Da alle, von denen berichtet wird, nicht von vornherein gerichtet wurden, trauten sie sich zu reden. Wir erfahren Gedankengänge, die einen erschaudern lassen, von denen man nicht glauben kann, dass sie aus diesem Jahrhundert stammen. Und von denen, die sich ein modernes Leben wünschen. Die auf eine Lösung des Konfliktes hoffen und nicht den anderen vertreiben, sondern in Frieden und Gerechtigkeit zusammenleben möchten. Also ein Leben, in dem man sich frei entfalten, wachsen, sich frei bewegen und gedeihen kann. Wie selbstverständlich für uns, die wir in Deutschland leben. Wie unvorstellbar für Palästina und Israel. Warum? Hass und Ärger sind die unproduktivsten Gefühle. Sie verhindern so vieles, z. B. auch einfachste und für uns selbstverständliche Dinge, dass sich ein Mann und eine Frau in der Öffentlichkeit umarmen, dass die Frau selbst entscheidet, wie sie leben will, u.v.m. Wer von uns würde sich das gefallen lassen? Wieviel ständige Bevormundung und Provokationen, sei es durch die Vorschriften der Religionen, oder einer Besatzungsmacht, kann ein Mensch wegstecken? Wann verhärtet er? Wann tickt er aus? Wann bricht er?
Und A. Altmann stellt vieles in Frage: Alte „Wahrheiten“, Verhaltensmuster, Traditionen, die nicht dem Menschen dienen, sondern ihn knechten, beschneiden (leider auch im wahrsten Sinne des Wortes), einschränken, drangsalieren. Er legt den Finger in die Wunde(n) und reibt zusätzlich verbal Salz mit hinein, wenn es darum geht, dass dem Menschen sein Recht auf ein angemessenes Leben, sein Recht auf Würde und Freiheit genommen wird. Eindringlich seine Schlussfolgerungen.
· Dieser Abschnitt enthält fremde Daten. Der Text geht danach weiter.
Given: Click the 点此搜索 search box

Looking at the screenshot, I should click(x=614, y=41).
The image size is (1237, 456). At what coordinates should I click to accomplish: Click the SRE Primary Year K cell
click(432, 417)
Neue, kluge Gedanken ziehen durch dieses Werk. Sicher unbequem. Sicher subjektiv. Aber wenn man sich die Mühe macht, sie zu durchdenken, kann man Erkenntnis hinzugewinnen.
In diesem Buch wird auch von verschiedenen Organisationen, NGOs und einzelnen Menschen berichtet, die ihr Leben darauf verwenden, sich für ein Miteinander stark zu machen, dem anderen in der Not beizustehen und wo es geht, konkret zu helfen. Sei es palästinensischen Kindern einen Tag am Meer zu ermöglichen. Oder sich für die Aufklärung von Unrecht einzusetzen. Oder Bustouren zur Aufklärung zu organisieren. Hoffnung gibt es, auf beiden Seiten. Menschen, die ihren Kopf und ihr Herz fühlen und sprechen lassen. Sich nicht damit abfinden wollen und können, dass sich die ewige Spirale von Gewalt, Unterdrückung und Erniedrigung immer weiter dreht und immer neue Demütigungen und Zerstörung von Mensch (physisch und psychisch) und Material mit sich bringt.
Er führt uns Menschen vor Augen, deren Lebensperspektive so manchen von uns, der in Frieden und Demokratie leben darf, kapitulieren ließe. Keine Zukunft, keine Hoffnung, keine Aussicht auf Besserung der allgemeinen Situation. „Wir sind alle überfordert.“ und „Why do I live?“ diese Sätze (einer von einer in Israelin und der andere von einem Palästinenser) sind wohl mit die traurigsten, die ich je las, weil sie die Fassungslosigkeit so knallhart auf den Punkt bringen.
Das Lesen dieses Buches war für mich sehr bereichernd. Schade, dass es dieses Buch noch nicht in einer englischen Version gibt. Ich wüsste spontan 10,5 Millionen Menschen, denen ich gerne dieses Buch empfehlen würde.
Bemerkenswert ist, dass der Autor sich seine Feinfühligkeit, seine Offenheit und seine, dem Menschen zugetane, Herzenswärme bewahren konnte, trotz allem, was er erlebt hat, ja, sie geradezu immer weiter ausbaut, in dem er in einem Menschen immer den Menschen sieht. Dies schreibt sich so leicht und klingt nach einem Gemeinplatz. Wenn es allerdings aufrichtig und ehrlich mit Leben gefüllt sein soll, kostet das viel Kraft und manchmal auch Überwindung.